Slow Cookers - Design and Cooking

One way I like to make my days easier is by not having to worry about dinner when I'm exhausted. Slow cookers seem to have undergone a revival in recent years, but, unfortunately, the design of 20 years ago seems to be better than today's.

I have a 5-quart Rival Crockpot that I purchased in the mid-1990s. It has a solid glass lid that is fairly heavy. I never knew how important that lid was until I decided to buy a smaller slow cooker for our 3-person family (the cooker must be filled at least halfway, or food will burn; 2.5 quarts is a lot of food, and I don't always want to fill up the freezer).

Today's slow cookers generally have glass lids as well, but they are not all glass. Most have a plastic handle that is attached with a screw, and the thin glass lid is framed by metal. The weight of the lid is significantly less than the old style, and presumably the cost to manufacture and ship is reduced, because this design seems to have been universally adopted.

The problem is that this new lid design does not seal as tightly as the heavy glass lids. Slow cookers spit out water and the lids rattle around as the steam pressure builds. Spilling water all over my counter is not something that I consider desirable in an electrical appliance!

A review of some slow cookers can be found on . Cooks Illustrated has some commentary that is available without a subscription, and test results that require a subscription or a trip to the library.

After unsuccessfully scouring thrift stores for a model of the old design, and learning that my mother-in-law is planning to make use of the one that's been sitting in her basement for a few decades, I tested several different new models. I've finally located one that is acceptable, with only minor spitting of water, and only on the high temperature setting after several hours. The design to look for is a crock with small grooves in the rim where the glass lid rests, that allow the accumulating water to stream back into the crock. Also, the width of the slow cooker has an impact; I think it is likely that a round crock will spit less than an oval crock due to a heavier lid per unit area.

The one I found happens to be branded as a Rival, but not all Rivals have this crock design. I also located a smaller, house-brand cooker that has the same crock design and the same insignia on the bottom of the crock (and which does not spit at all, despite heating to the same temperature). I suspect that there is a huge factory in China that makes most of these appliances, no matter what the brand.

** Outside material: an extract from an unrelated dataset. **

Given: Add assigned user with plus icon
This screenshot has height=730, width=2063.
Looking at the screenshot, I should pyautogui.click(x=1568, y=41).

For the record, my favorite slow cooker cookbook is Beth Hensperger's Not Your Mother's Slow Cooker Cookbook; she includes many reasonably healthy recipes, as well as many vegetarian and vegan recipes.

A few things that I like to cook in the slow cooker:
  • Beans. Soak overnight, start on low in the morning, done for dinner.
  • Soup. Get all the dinner prep done before noon and have some great soup for dinner. I like to do this when I have a busy afternoon scheduled.
  • Chicken stock/soup. After roasting a chicken, I put the carcass in the slow cooker and cover with water. I leave it on low overnight, and strain it in the morning. If we will eat chicken soup for dinner that night, I add vegetables and let it cook on low all day, adding brown rice about an hour before dinner. We buy free-range, natural poultry, and I find them to be very low in fat, so stock made with the bones and skin is not greasy at all.